### Task item
Transcribe the whole listing precisely, leaving nothing out.

### Task material
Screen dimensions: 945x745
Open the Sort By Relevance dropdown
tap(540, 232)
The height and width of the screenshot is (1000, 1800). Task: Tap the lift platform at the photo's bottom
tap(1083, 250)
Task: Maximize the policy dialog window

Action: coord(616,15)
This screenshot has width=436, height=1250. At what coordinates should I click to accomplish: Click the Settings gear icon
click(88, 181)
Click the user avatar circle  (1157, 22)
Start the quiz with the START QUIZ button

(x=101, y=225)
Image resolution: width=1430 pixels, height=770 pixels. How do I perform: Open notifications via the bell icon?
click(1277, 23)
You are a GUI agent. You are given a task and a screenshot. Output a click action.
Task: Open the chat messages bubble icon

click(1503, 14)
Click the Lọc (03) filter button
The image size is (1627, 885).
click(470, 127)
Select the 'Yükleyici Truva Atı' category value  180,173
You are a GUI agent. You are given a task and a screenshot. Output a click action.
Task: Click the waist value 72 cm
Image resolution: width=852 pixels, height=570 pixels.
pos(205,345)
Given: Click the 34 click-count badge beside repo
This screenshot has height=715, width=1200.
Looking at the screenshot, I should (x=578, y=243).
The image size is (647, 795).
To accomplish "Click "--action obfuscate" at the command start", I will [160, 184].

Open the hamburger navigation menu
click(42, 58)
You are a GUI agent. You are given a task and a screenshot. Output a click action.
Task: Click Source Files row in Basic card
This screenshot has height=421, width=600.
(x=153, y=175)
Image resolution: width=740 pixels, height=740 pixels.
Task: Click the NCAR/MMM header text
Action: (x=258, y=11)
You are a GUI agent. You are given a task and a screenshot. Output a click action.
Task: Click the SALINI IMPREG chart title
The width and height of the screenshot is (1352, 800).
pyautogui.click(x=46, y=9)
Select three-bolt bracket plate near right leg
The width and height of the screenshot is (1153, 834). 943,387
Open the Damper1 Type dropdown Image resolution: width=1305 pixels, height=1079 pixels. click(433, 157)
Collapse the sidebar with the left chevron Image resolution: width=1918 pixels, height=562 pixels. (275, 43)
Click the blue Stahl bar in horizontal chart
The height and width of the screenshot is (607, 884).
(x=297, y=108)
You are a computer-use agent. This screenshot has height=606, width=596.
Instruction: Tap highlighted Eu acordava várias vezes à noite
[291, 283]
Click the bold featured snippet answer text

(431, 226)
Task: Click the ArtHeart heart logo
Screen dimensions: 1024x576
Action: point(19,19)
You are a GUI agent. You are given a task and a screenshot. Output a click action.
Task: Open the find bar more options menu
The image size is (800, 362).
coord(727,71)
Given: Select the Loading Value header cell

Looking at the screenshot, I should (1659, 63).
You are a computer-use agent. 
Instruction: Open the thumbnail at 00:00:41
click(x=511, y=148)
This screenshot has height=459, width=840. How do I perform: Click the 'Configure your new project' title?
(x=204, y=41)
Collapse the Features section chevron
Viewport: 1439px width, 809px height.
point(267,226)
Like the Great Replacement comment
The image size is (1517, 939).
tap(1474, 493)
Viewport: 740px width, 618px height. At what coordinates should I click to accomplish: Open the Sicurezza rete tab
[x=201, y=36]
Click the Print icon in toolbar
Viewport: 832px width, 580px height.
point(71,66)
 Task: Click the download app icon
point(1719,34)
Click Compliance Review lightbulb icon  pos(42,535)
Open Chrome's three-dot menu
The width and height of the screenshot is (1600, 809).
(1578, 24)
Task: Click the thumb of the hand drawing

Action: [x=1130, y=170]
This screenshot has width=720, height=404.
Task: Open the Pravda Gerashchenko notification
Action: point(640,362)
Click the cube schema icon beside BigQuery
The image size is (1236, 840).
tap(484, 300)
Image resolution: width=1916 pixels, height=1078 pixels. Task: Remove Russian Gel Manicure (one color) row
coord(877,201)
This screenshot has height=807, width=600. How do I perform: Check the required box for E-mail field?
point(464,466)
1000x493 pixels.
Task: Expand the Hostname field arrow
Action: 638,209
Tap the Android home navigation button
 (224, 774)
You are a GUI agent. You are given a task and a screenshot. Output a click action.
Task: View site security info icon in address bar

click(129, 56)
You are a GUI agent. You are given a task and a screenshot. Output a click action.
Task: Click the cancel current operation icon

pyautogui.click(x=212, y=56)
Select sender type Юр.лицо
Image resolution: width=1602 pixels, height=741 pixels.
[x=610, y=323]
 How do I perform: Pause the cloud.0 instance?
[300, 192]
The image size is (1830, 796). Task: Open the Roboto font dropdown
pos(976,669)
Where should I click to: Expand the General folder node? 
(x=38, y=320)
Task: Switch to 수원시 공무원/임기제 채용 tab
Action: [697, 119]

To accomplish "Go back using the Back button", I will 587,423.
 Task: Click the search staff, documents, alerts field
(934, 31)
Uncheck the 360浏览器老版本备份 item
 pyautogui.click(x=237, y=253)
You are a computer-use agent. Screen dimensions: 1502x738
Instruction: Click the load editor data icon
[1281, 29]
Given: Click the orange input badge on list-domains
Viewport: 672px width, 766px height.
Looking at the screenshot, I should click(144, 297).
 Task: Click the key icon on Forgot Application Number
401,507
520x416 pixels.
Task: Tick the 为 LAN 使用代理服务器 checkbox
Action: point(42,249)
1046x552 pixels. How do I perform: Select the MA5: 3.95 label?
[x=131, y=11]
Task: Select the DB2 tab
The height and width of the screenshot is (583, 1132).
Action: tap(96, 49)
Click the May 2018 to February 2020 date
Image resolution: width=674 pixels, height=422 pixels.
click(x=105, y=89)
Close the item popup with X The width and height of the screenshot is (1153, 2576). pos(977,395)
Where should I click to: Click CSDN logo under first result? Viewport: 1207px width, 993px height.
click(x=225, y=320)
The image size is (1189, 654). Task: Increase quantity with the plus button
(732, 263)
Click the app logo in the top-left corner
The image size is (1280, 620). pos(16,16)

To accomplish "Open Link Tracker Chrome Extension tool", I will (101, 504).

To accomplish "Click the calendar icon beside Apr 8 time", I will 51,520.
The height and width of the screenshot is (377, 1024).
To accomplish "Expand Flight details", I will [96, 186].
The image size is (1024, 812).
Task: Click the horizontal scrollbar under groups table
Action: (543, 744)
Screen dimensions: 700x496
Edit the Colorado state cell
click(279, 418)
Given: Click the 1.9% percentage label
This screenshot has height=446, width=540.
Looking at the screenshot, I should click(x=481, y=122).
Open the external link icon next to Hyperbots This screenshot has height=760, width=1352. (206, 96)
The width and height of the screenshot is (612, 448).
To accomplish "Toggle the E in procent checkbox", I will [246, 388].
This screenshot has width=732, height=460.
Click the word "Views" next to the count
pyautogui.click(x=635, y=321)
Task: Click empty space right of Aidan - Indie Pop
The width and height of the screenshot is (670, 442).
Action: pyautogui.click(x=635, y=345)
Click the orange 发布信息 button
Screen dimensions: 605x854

### Result of this task
Screen dimensions: 945x745
Open the Sort By Relevance dropdown
tap(540, 232)
The height and width of the screenshot is (1000, 1800). Task: Tap the lift platform at the photo's bottom
tap(1083, 250)
Task: Maximize the policy dialog window

Action: coord(616,15)
This screenshot has width=436, height=1250. At what coordinates should I click to accomplish: Click the Settings gear icon
click(88, 181)
Click the user avatar circle  (1157, 22)
Start the quiz with the START QUIZ button

(x=101, y=225)
Image resolution: width=1430 pixels, height=770 pixels. How do I perform: Open notifications via the bell icon?
click(1277, 23)
You are a GUI agent. You are given a task and a screenshot. Output a click action.
Task: Open the chat messages bubble icon

click(1503, 14)
Click the Lọc (03) filter button
The image size is (1627, 885).
click(470, 127)
Select the 'Yükleyici Truva Atı' category value  180,173
You are a GUI agent. You are given a task and a screenshot. Output a click action.
Task: Click the waist value 72 cm
Image resolution: width=852 pixels, height=570 pixels.
pos(205,345)
Given: Click the 34 click-count badge beside repo
This screenshot has height=715, width=1200.
Looking at the screenshot, I should (x=578, y=243).
The image size is (647, 795).
To accomplish "Click "--action obfuscate" at the command start", I will [160, 184].

Open the hamburger navigation menu
click(42, 58)
You are a GUI agent. You are given a task and a screenshot. Output a click action.
Task: Click Source Files row in Basic card
This screenshot has height=421, width=600.
(x=153, y=175)
Image resolution: width=740 pixels, height=740 pixels.
Task: Click the NCAR/MMM header text
Action: (x=258, y=11)
You are a GUI agent. You are given a task and a screenshot. Output a click action.
Task: Click the SALINI IMPREG chart title
The width and height of the screenshot is (1352, 800).
pyautogui.click(x=46, y=9)
Select three-bolt bracket plate near right leg
The width and height of the screenshot is (1153, 834). 943,387
Open the Damper1 Type dropdown Image resolution: width=1305 pixels, height=1079 pixels. click(433, 157)
Collapse the sidebar with the left chevron Image resolution: width=1918 pixels, height=562 pixels. (275, 43)
Click the blue Stahl bar in horizontal chart
The height and width of the screenshot is (607, 884).
(x=297, y=108)
You are a computer-use agent. This screenshot has height=606, width=596.
Instruction: Tap highlighted Eu acordava várias vezes à noite
[291, 283]
Click the bold featured snippet answer text

(431, 226)
Task: Click the ArtHeart heart logo
Screen dimensions: 1024x576
Action: point(19,19)
You are a GUI agent. You are given a task and a screenshot. Output a click action.
Task: Open the find bar more options menu
The image size is (800, 362).
coord(727,71)
Given: Select the Loading Value header cell

Looking at the screenshot, I should (1659, 63).
You are a computer-use agent. 
Instruction: Open the thumbnail at 00:00:41
click(x=511, y=148)
This screenshot has height=459, width=840. How do I perform: Click the 'Configure your new project' title?
(x=204, y=41)
Collapse the Features section chevron
Viewport: 1439px width, 809px height.
point(267,226)
Like the Great Replacement comment
The image size is (1517, 939).
tap(1474, 493)
Viewport: 740px width, 618px height. At what coordinates should I click to accomplish: Open the Sicurezza rete tab
[x=201, y=36]
Click the Print icon in toolbar
Viewport: 832px width, 580px height.
point(71,66)
 Task: Click the download app icon
point(1719,34)
Click Compliance Review lightbulb icon  pos(42,535)
Open Chrome's three-dot menu
The width and height of the screenshot is (1600, 809).
(1578, 24)
Task: Click the thumb of the hand drawing

Action: [x=1130, y=170]
This screenshot has width=720, height=404.
Task: Open the Pravda Gerashchenko notification
Action: point(640,362)
Click the cube schema icon beside BigQuery
The image size is (1236, 840).
tap(484, 300)
Image resolution: width=1916 pixels, height=1078 pixels. Task: Remove Russian Gel Manicure (one color) row
coord(877,201)
This screenshot has height=807, width=600. How do I perform: Check the required box for E-mail field?
point(464,466)
1000x493 pixels.
Task: Expand the Hostname field arrow
Action: 638,209
Tap the Android home navigation button
 (224, 774)
You are a GUI agent. You are given a task and a screenshot. Output a click action.
Task: View site security info icon in address bar

click(129, 56)
You are a GUI agent. You are given a task and a screenshot. Output a click action.
Task: Click the cancel current operation icon

pyautogui.click(x=212, y=56)
Select sender type Юр.лицо
Image resolution: width=1602 pixels, height=741 pixels.
[x=610, y=323]
 How do I perform: Pause the cloud.0 instance?
[300, 192]
The image size is (1830, 796). Task: Open the Roboto font dropdown
pos(976,669)
Where should I click to: Expand the General folder node? 
(x=38, y=320)
Task: Switch to 수원시 공무원/임기제 채용 tab
Action: [697, 119]

To accomplish "Go back using the Back button", I will 587,423.
 Task: Click the search staff, documents, alerts field
(934, 31)
Uncheck the 360浏览器老版本备份 item
 pyautogui.click(x=237, y=253)
You are a computer-use agent. Screen dimensions: 1502x738
Instruction: Click the load editor data icon
[1281, 29]
Given: Click the orange input badge on list-domains
Viewport: 672px width, 766px height.
Looking at the screenshot, I should click(144, 297).
 Task: Click the key icon on Forgot Application Number
401,507
520x416 pixels.
Task: Tick the 为 LAN 使用代理服务器 checkbox
Action: point(42,249)
1046x552 pixels. How do I perform: Select the MA5: 3.95 label?
[x=131, y=11]
Task: Select the DB2 tab
The height and width of the screenshot is (583, 1132).
Action: tap(96, 49)
Click the May 2018 to February 2020 date
Image resolution: width=674 pixels, height=422 pixels.
click(x=105, y=89)
Close the item popup with X The width and height of the screenshot is (1153, 2576). pos(977,395)
Where should I click to: Click CSDN logo under first result? Viewport: 1207px width, 993px height.
click(x=225, y=320)
The image size is (1189, 654). Task: Increase quantity with the plus button
(732, 263)
Click the app logo in the top-left corner
The image size is (1280, 620). pos(16,16)

To accomplish "Open Link Tracker Chrome Extension tool", I will (101, 504).

To accomplish "Click the calendar icon beside Apr 8 time", I will 51,520.
The height and width of the screenshot is (377, 1024).
To accomplish "Expand Flight details", I will [96, 186].
The image size is (1024, 812).
Task: Click the horizontal scrollbar under groups table
Action: (543, 744)
Screen dimensions: 700x496
Edit the Colorado state cell
click(279, 418)
Given: Click the 1.9% percentage label
This screenshot has height=446, width=540.
Looking at the screenshot, I should click(x=481, y=122).
Open the external link icon next to Hyperbots This screenshot has height=760, width=1352. (206, 96)
The width and height of the screenshot is (612, 448).
To accomplish "Toggle the E in procent checkbox", I will [246, 388].
This screenshot has width=732, height=460.
Click the word "Views" next to the count
pyautogui.click(x=635, y=321)
Task: Click empty space right of Aidan - Indie Pop
The width and height of the screenshot is (670, 442).
Action: pyautogui.click(x=635, y=345)
Click the orange 发布信息 button
Screen dimensions: 605x854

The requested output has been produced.